→ **Extract to read**:

Hardware Scrambling – No More Password Leaks

The main reason for passwords appearing in headlines are large password breaches. What about being able to fearlessly publish scrambled passwords as they are stored on servers and still keep passwords hidden even if they were “123456”, “password”, or “iloveyou”.

We have developed a system that uses a trusted hardware component to “scramble” user passwords. This trusted hardware holds encryption keys that scramble passwords (using SHA1-HMAC) and one needs this hardware to do any password attack. If we use the system for, let’s say, WordPress then instead of calling MD5 function, we call a REST API of our system, e.g.:
pwdValue = readfile("https://scrambler.s-crib.com:4242/SCRAMBLE/george/$receivedPwd/4/salt");

This small difference in the WordPress code (arguably we will need a plugin initially) means that you can publish all scrambled user passwords for anyone to download and no one will be able to find passwords even if they were “password”, “12345678” or “letmein”.

Figure 1: Two S-CRIB Scramblers plugged to Raspberry Pi.

The current implementation uses Raspberry Pi as an “untrusted” host for web service. It is an inexpensive but sufficiently powerful platform for our password scrambling system.

Security

Our way of password scrambling is to compute message authentication code with SHA1-HMAC. This is a one-way cryptographic function with a key. This key is only available inside the trusted hardware device (Scrambler). It is not stored on the server using S-CRIB Scramblers or anywhere else.

As long as the encryption key is kept secret, all passwords are secure, regardless of their own strength. Even if passwords were just one letter, the attacker would not be able to find out from their scrambled values.

Our first implementation used encryption – the idea was to provide more flexibility for administrators. On second thought, we realised that it might be better not to put so much responsibility on administrators and so the product now uses SHA1-HMAC.

The dongle (Scrambler) uses 4 keys / passwords.

  • 1 – 10 characters long is used to identify clusters (when more than one dongle is used to boost throughput).
  • 2 – this is the actual key for SHA1-HMAC
  • 3 – this is used for initialisation vectors.

→ **Exercise instructions**:
[a] Summarize the page on hardware password scrambling in two sentences.
[b] Pick up the page on hardware password scrambling after its last line and keep writing.
The entries after this point are separate material and are not part of the page on hardware password scrambling.

→ **Listed entries**:
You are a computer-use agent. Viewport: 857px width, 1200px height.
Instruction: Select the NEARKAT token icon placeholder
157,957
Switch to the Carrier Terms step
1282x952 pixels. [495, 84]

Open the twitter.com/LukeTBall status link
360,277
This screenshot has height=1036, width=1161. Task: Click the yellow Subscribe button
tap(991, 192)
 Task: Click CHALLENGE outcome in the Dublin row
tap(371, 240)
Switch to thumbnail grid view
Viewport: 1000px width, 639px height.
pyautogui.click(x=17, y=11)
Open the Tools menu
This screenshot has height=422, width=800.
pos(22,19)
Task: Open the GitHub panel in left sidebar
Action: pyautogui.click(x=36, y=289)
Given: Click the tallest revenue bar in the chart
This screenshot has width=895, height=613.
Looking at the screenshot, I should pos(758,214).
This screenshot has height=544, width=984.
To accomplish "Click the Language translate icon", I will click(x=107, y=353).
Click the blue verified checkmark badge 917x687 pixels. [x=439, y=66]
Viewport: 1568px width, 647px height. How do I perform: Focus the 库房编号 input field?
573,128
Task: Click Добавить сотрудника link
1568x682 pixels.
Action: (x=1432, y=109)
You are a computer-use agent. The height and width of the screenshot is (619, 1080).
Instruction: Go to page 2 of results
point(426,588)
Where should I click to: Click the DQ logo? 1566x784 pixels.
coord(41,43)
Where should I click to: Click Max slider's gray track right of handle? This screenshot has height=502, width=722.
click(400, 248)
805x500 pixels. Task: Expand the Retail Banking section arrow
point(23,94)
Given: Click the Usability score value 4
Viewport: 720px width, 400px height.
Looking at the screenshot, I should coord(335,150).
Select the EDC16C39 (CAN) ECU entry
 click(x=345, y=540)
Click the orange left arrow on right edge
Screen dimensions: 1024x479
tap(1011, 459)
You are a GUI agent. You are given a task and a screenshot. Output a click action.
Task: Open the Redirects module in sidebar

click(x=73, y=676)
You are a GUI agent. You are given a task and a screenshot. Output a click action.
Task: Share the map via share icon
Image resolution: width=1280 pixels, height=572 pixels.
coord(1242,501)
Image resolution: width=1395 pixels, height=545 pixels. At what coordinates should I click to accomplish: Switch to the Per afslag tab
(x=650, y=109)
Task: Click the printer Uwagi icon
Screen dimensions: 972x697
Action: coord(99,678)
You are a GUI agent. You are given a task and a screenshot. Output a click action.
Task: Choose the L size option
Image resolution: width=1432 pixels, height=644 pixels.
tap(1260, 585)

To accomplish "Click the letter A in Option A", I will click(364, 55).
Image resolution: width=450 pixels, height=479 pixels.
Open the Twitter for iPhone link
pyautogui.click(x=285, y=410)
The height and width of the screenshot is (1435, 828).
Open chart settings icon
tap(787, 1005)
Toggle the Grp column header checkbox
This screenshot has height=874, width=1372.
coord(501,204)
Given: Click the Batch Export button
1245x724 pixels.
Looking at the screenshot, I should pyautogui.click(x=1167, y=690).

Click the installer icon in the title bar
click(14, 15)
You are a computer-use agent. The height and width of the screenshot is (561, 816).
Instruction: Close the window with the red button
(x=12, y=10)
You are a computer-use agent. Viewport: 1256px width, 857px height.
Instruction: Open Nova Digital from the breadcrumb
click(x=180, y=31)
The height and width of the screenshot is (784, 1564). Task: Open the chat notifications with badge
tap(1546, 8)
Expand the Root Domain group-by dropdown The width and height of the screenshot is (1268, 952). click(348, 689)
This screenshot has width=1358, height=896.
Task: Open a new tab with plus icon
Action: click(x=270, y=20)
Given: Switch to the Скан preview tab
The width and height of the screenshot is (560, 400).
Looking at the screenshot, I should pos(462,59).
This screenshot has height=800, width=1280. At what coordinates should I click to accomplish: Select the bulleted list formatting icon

→ **The responses**:
[a] A trusted hardware device called the Scrambler scrambles user passwords with SHA1-HMAC, using a key that exists only inside the device, so scrambled passwords can be published without revealing even weak ones like "password" or "123456." The current implementation uses a Raspberry Pi as an untrusted host for the web service, and each dongle uses four keys or passwords.

[b]
  • 4 – encryption key for remote commands ENSCRAMBLE and ENGETID. This key is shared with the client (WordPress in our case) to provide end-to-end encryption of passwords sent for scrambling.

We tried to implement key generation as secure as possible. We use a microsecond timer in the dongle that measures communication delays between the dongle and its host computer. We do fifty samplings. If you don’t trust it, you can use your own random initialisation key and and set it with the SETINITKEY command. It is our believe that passwords contain sufficient amount of entropy and that comes from two sources:

  1. A unique hardware key set when a dongle is programmed.
  2. Random initialisation key that is derived from microsecond timer measuring delays in communication between itself and host PC.

Architecture

The system comprises two elements:

  • Hardware dongle – It is attached to a USB port of a host PC. It is a serial device (UART) over USB with a relatively simple management and operational protocol.
  • Web service – This simplifies use of hardware dongles and provides unified RESTfull interface that can be used locally or remotely (e.g., when the client system runs in virtualised environment) as the whole solution offers end-to-end encryption of sensitive data.

Performance

The following figures will be improved as we use a vanilla implementation of SHA1.

One hardware dongle (S-CRIB Scrambler) can scramble around 220 330 (updated 8 March) passwords per minute remotely (with end-to-end encryption). Although it does not sound like a big number, it is sufficient throughput for more than 10,000 users. The throughput can be however multiplied by creating clusters of Scrambles that share the load.

We have tested the system with S-CRIB Scrambler connected to a Raspberry Pi in the role of untrusted host. We used the Scrambler(s) via the web service to include latency of the whole application stack. You can see detailed results below.

S-CRIB Scrambler Design

Basics

We use the same hardware as for our Password S-CRIB and only re-implemented the firmware to add required functionality. The keys / passwords now have 32 characters so they can be directly used with AES-256. Each password can give provide up to 199 bits of entropy as we use 76 different characters. The source of passwords is a combination of a “dongle key” (unique for each Scrambler) and a random SHA1 key generated using microsecond timer applied on communication between Scrambler and the host PC.

Multiplying Throughput – Clusters

One can create scrambling clusters by cloning Scramblers. Scramblers can be cloned by replacing the random SHA1 key with a value derived from the cloned dongle. This is only possible during the initialisation phase when management functions can be used. The initialisation phase is closed automatically after the first call of an operational function (e.g. SCRAMBLE).

Scrambler-WS Design

Basics

The Scrambler-WS implements a RESTfull API. Each call returns one text line for easy processing. The SCRAMBLE command would return the following data:
IN: SCRAMBLE mypassword 10
OUT: 49FD12DB38C3278BEAA95C0CCE491BBFD41D8DC9 10 11le4Ir2LO 0000003F

The first item is a SHA1-HMAC of the password – 40 hexadecimal characters encoding 160 bits if the SHA1-HMAC value. It is followed by the length and the actual salt value. The last value is an operation counter from the dongle.

The call may include an existing salt value, if it is not present a random value is generated. Password salt generated by S-CRIB Scramblers contains lower and upper-case letters and digits. The maximum length is 16 characters.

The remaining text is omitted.